[Task]: Exactly as written, set down the lines from the top of the entries through the line bearing "Task: Click the TRY NOW button", with every picture left out.

Segment Start: Records

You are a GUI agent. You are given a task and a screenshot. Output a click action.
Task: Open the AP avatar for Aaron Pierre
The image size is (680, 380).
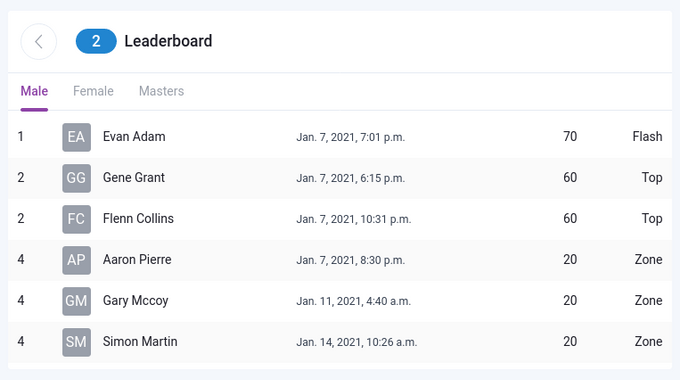(76, 260)
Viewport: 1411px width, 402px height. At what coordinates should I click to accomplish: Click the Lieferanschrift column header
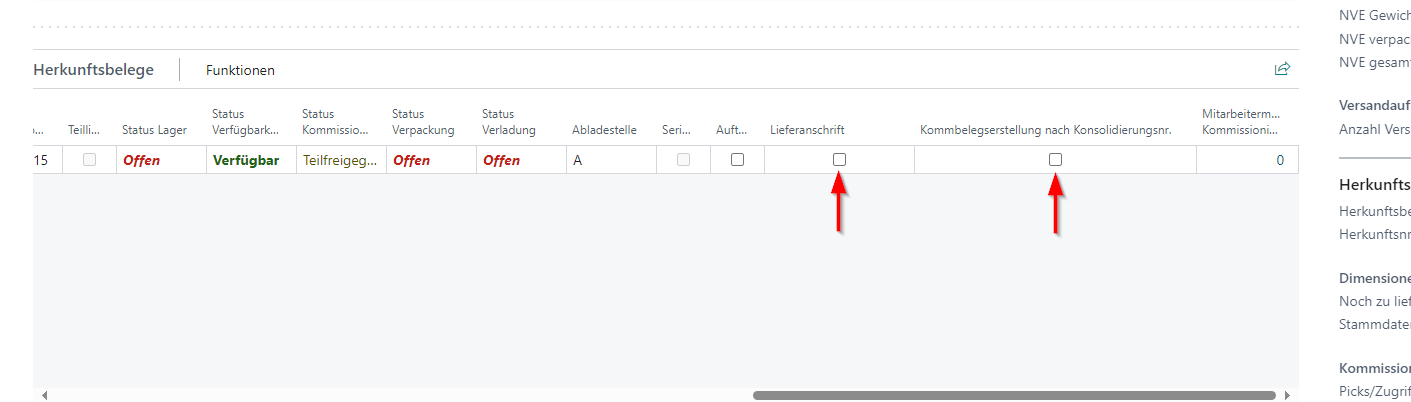point(807,130)
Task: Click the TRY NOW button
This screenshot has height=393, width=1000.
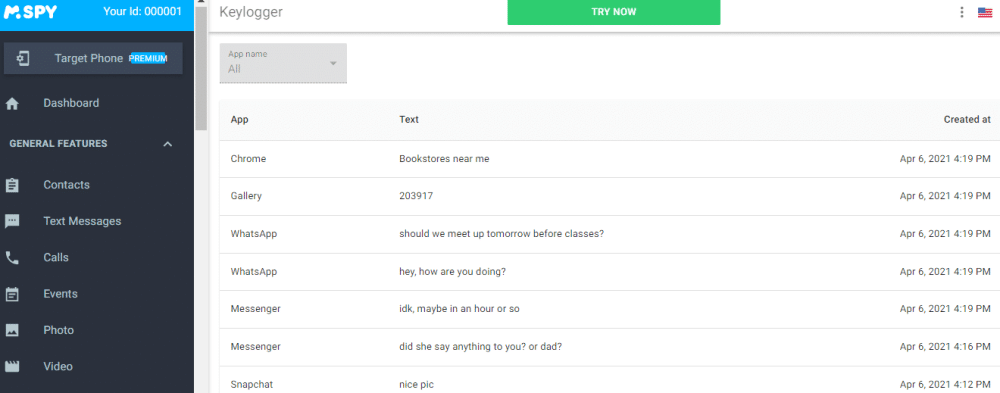Action: click(614, 12)
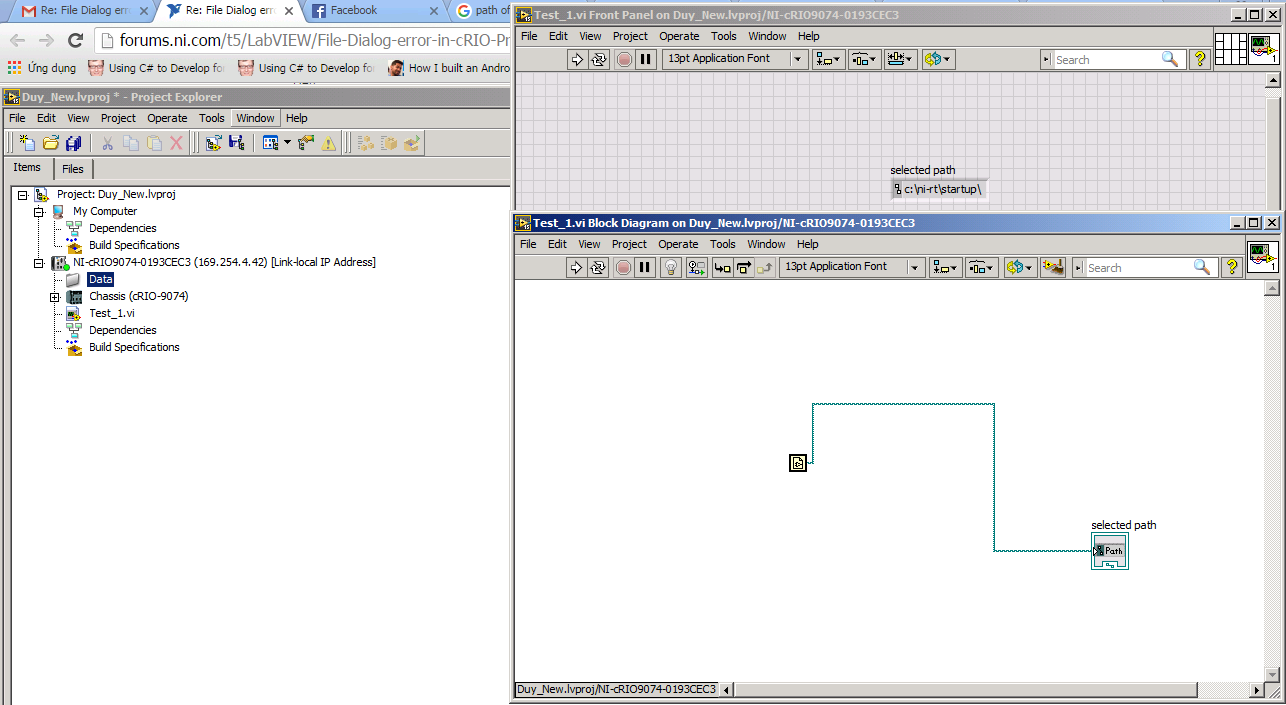Open font dropdown in Front Panel toolbar
1286x705 pixels.
[x=798, y=59]
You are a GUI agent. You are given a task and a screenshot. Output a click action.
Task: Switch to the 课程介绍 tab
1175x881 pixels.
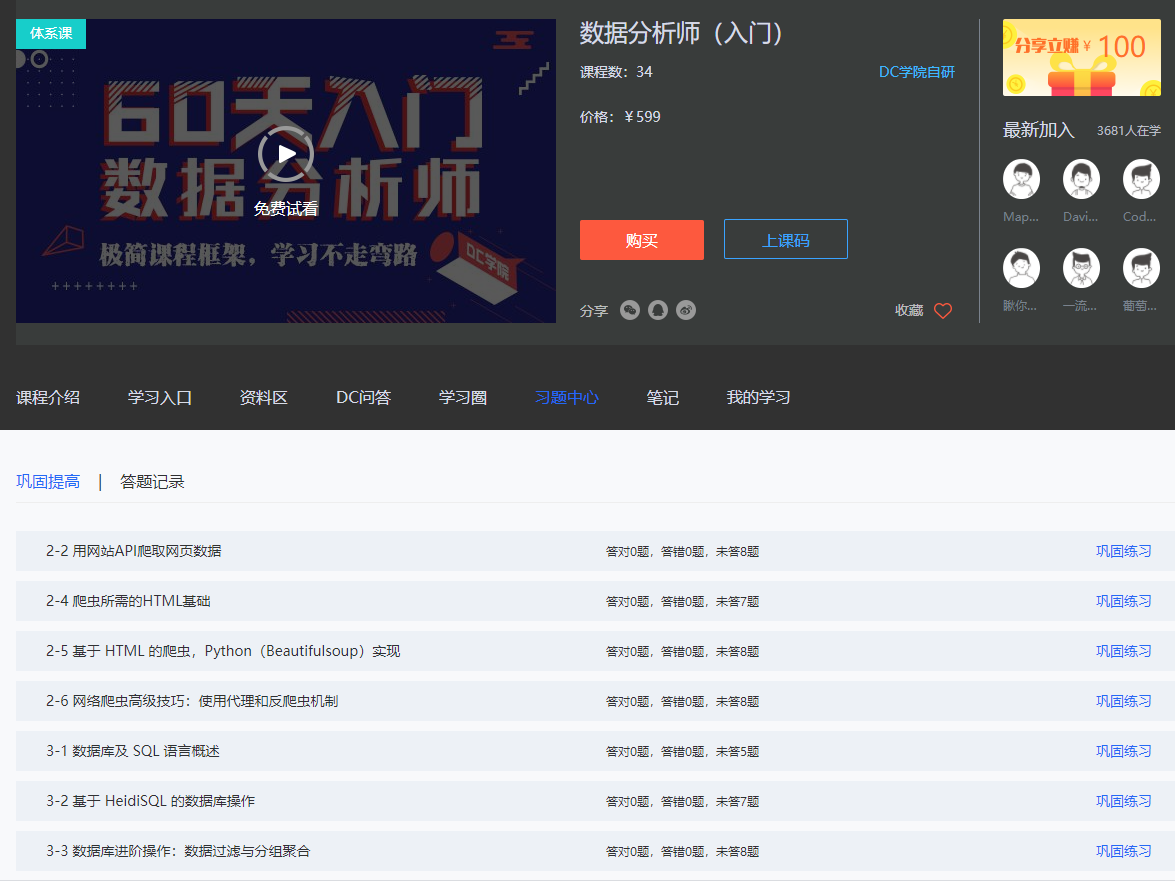click(48, 398)
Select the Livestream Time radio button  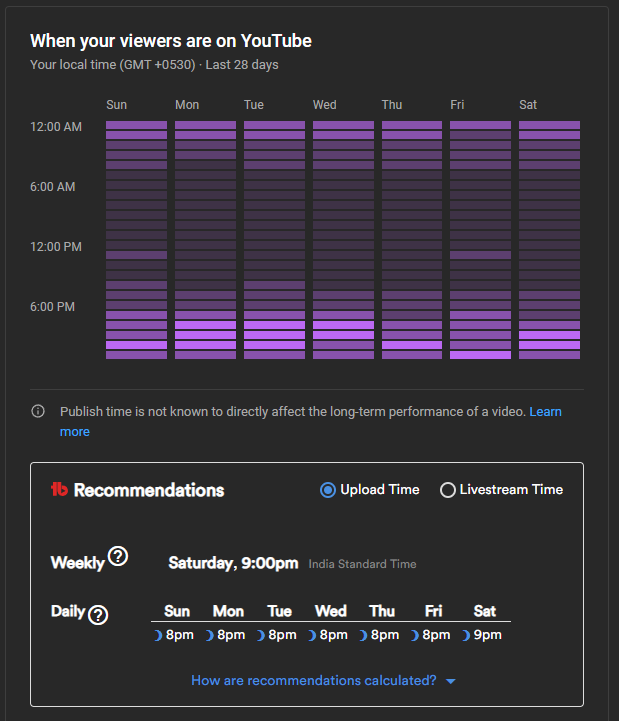pos(448,490)
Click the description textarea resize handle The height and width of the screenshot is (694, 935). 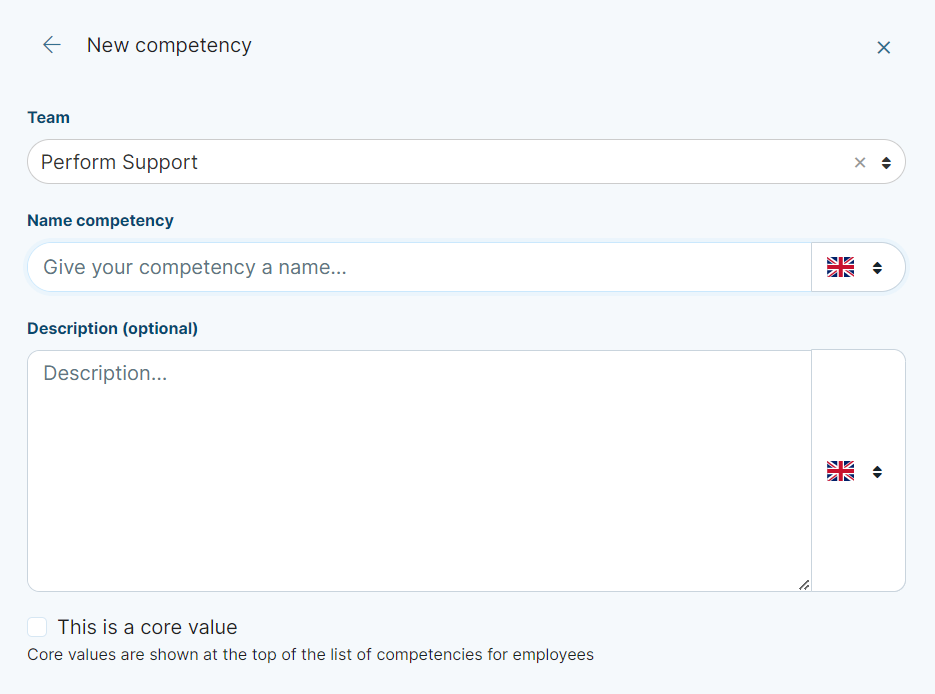pos(804,585)
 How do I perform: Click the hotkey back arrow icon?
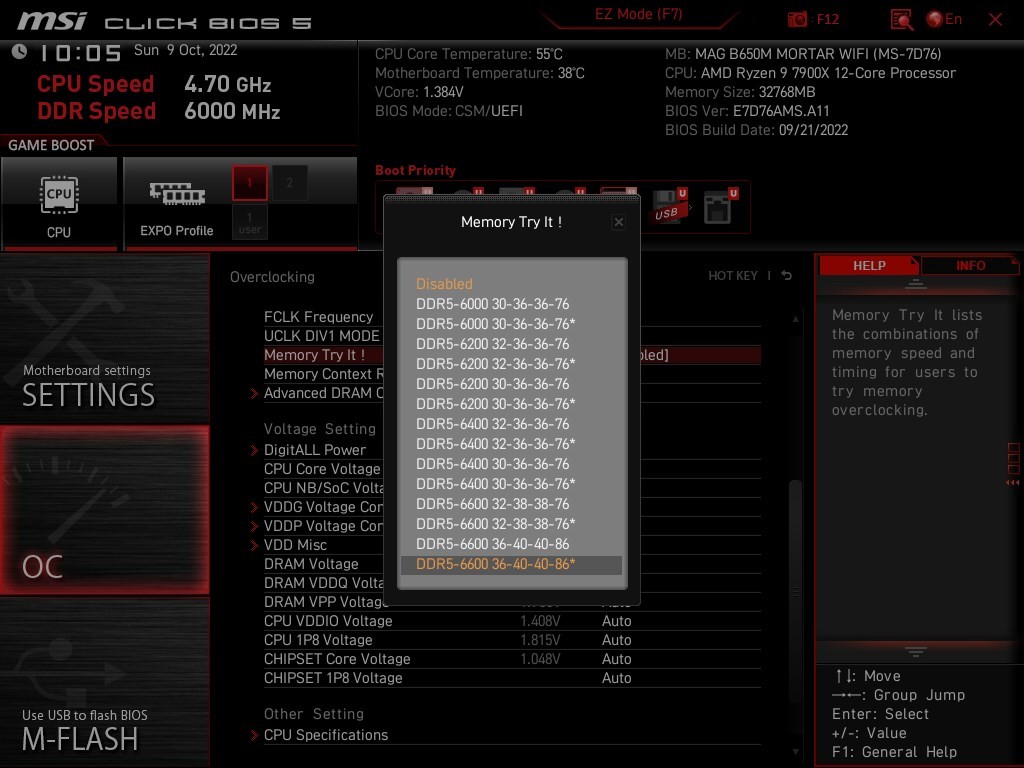(787, 276)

Segment End: Records

[Response area]:
You are a GUI agent. You are given a task and a screenshot. Output a click action.
Task: Open the AP avatar for Aaron Pierre
The image size is (680, 380).
(76, 260)
Viewport: 1411px width, 402px height. At what coordinates should I click to accomplish: Click the Lieferanschrift column header
point(807,130)
Task: Click the TRY NOW button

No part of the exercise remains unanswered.